I have been helping six kids earn money for school supplies. One brother and sister come almost every day selling homemade coconut candies, crabboo, or avocados. I don’t dare eat any more of the candy, but I give them a dollar anyway. Today Emily and her aunt Florencia came again. After I gave Emily two dollah, her aunt wanted me to buy a raffle ticket. Damn, I should have given Emily 1 dollah, then had the other for the aunt.

The raffle was for a case of cokes. If I win, she said, she "has to buy me a case of cokes". What the hell?? I run into this all the time, the goofiest things. Well, dear, who is sponsoring the raffle, who get the money you are collecting? I do, she says, and produces an exercise book with the lines numbered 1 to 100. This is almost incomprehensible to me, then I burst out laughing. What a sucker scam!

It is so bold and she is so sincere with her plan.
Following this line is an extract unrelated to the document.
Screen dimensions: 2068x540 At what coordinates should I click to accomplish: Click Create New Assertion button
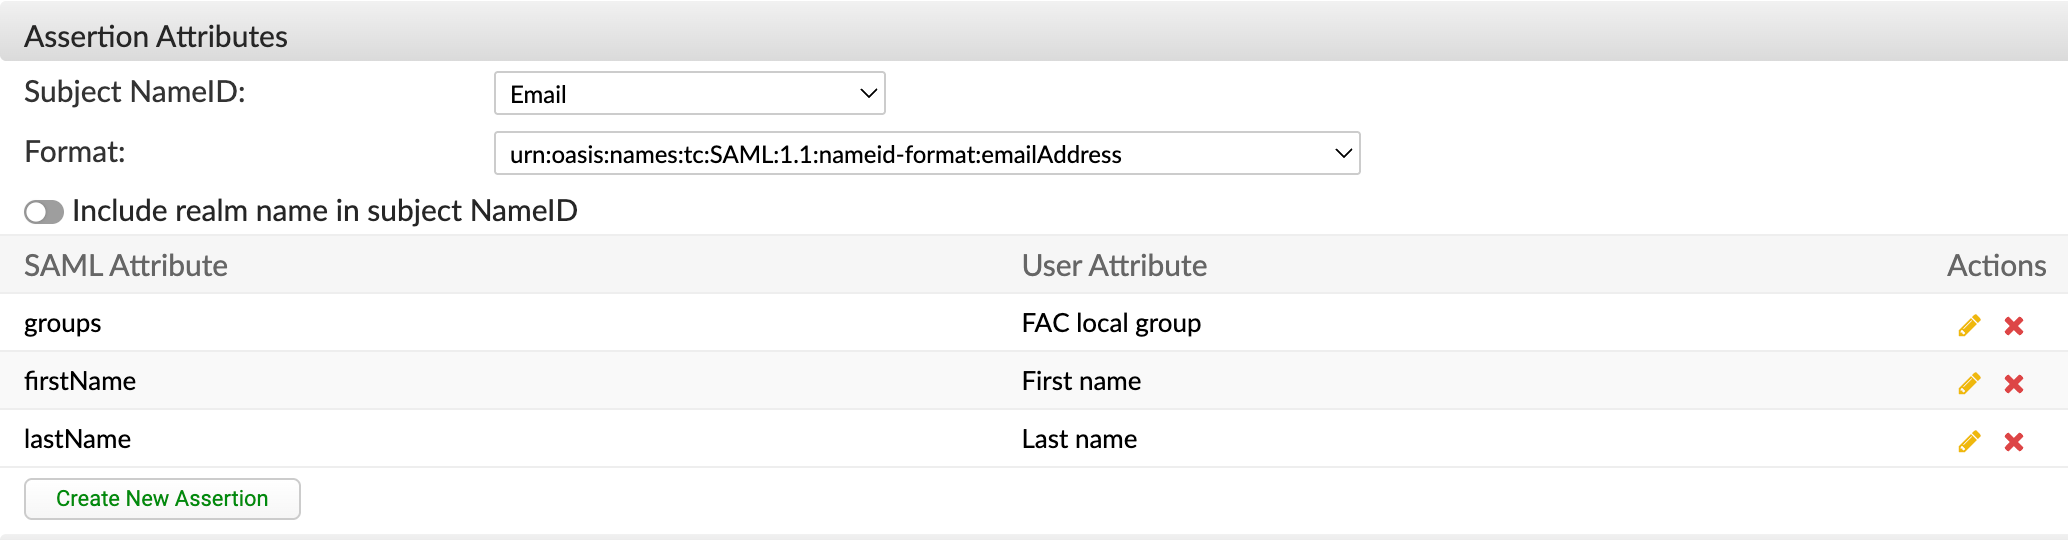[x=162, y=498]
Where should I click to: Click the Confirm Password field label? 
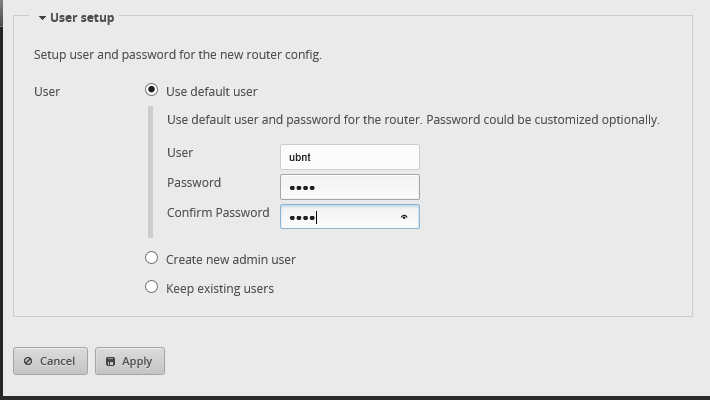pos(218,212)
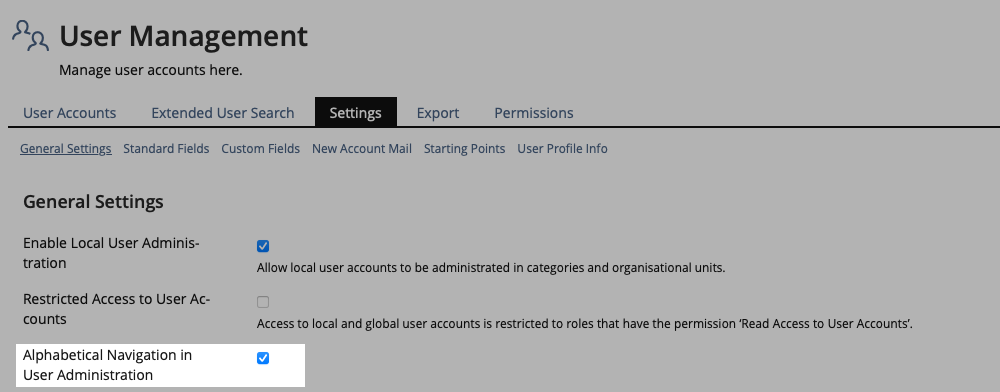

I am taken back to being five years old when Flossie and I peddled bouquets out of the FTD catalog to the neighbors. They were supposed to pick out the bouquet they liked and give me the money and I would deliver the flowers. It’s a long, prophetic story, but back to the girl’s before me.

I picked number 60 and prayed that she collected enough to cover the case of cokes, or more likely no one won and she kept the $5 from the 5 or so she’d signed up. Oh, I forgot to tell you, I asked her who draws the winner? And she smiled, "I do".